Another option sometimes used is “nontraditional” hours. For example, a lawyer may want to see her daughter’s soccer games at 4 p.m. three times a week. So that lawyer works until 3 p.m. on those days and works the remaining required hours later those same days or works more hours the other two days of the week. The possibilities for flexible hours, of course, are endless. You can be as creative as you want. The key is making sure the proper time and attention are being given to your work and you are giving the appropriate amount of service and care to your clients.
Kannenberg says that support staff as well as lawyers can benefit. “Good, skilled employees are hard to find. Once found, it’s important to do what you can to keep them. Offering flexible work arrangements is one way to create a positive work environment, which has a positive impact on employee morale and loyalty.”
Kannenberg also says it’s important to tailor flexible hours to each particular employee. “For example, would the employee who desires a flexible work schedule be more productive splitting the eight-hour day between work and home? Or, would that employee be more productive working a compressed work week at the office? Some employees are able to focus on work-related projects while working at home whereas others cannot. Some employees are productive working longer days with one day each week off whereas others are not.”
Recharging Your Battery
Do you ever feel like you need some time off after a difficult, stressful trial ends or a long, complex transaction closes? Some firms are giving attorneys time off following events like these, allowing the attorneys the chance to rejuvenate before starting up the next wave of stressful cases and hectic work hours. Even strongly encouraging their attorneys to actually take their full vacation time can make a big difference and help them avoid some of the missteps that can result in an unhappy client, a bad result, or a malpractice claim. Anderson says, “Even a careful lawyer, when working under stress and time constraints, is more likely to make a mistake. We find that lawyers who keep a good balance in their lives between their professional responsibilities and their personal enjoyment, whether it’s family or hobbies or whatever, are less prone to costly mistakes in their practice.”
In addition, some firms are giving their attorneys the chance to work less for less money, either permanently or on a temporary basis. This can be especially beneficial for the attorneys and the firm if there is not enough work to go around.

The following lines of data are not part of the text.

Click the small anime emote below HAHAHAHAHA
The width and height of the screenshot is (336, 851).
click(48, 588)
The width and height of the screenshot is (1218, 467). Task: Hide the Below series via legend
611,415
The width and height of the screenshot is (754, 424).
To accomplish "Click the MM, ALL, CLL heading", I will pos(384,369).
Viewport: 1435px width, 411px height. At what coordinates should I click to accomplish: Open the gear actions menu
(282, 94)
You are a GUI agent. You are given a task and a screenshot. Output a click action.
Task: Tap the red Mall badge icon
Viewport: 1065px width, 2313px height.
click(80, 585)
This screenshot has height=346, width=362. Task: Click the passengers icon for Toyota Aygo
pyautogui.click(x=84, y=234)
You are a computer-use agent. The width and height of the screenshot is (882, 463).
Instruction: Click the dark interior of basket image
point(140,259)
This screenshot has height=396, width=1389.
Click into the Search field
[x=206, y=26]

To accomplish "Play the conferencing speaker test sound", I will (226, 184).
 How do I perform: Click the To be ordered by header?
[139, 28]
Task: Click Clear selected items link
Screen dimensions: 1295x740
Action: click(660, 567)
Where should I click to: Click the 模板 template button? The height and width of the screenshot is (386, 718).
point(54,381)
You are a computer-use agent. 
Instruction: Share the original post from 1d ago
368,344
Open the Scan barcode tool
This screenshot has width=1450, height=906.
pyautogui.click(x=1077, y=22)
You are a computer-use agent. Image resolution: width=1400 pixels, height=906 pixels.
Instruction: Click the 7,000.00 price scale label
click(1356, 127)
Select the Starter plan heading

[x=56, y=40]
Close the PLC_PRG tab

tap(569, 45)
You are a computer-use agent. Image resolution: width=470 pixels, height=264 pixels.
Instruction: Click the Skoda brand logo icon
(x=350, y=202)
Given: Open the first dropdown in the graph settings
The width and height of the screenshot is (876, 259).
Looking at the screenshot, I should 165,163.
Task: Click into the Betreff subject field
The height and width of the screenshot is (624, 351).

Practicing law today is very different than it was many years ago. Among the differences are the way law firms approach the work load of their attorneys and the way some attorneys have decided to structure their lives. Many law school graduates are no longer thinking about landing a big-firm position, working long days, and ascending to partner as quickly as possible. As Edmonson says, “Many attorneys are foregoing working for a larger, corporate firm and instead are opting to either start their own small practice, or work in a smaller firm.” As Kannenberg points out, many large firms have revised their approach as well, giving attorneys and staff the chance to work reduced hours or flexible hours without the stigma that would have been attached to such an arrangement years ago. Anderson says it’s worth considering.
Whether you are thinking about reduced hours, working from home, taking sabbaticals, or just leaving work at the office on weekends, it may be worth it if it helps you do your job better and serve your clients more effectively. As for her focus on family, Edmonson says, “My family and I live a comfortable life. Of course we would have more income if I worked full time or even took on more cases. But for me, I was and still am willing to sacrifice advancing my career in exchange for having more time with my family. I am not sure that it has made me a better lawyer, but I know it has made me a better and happier person.”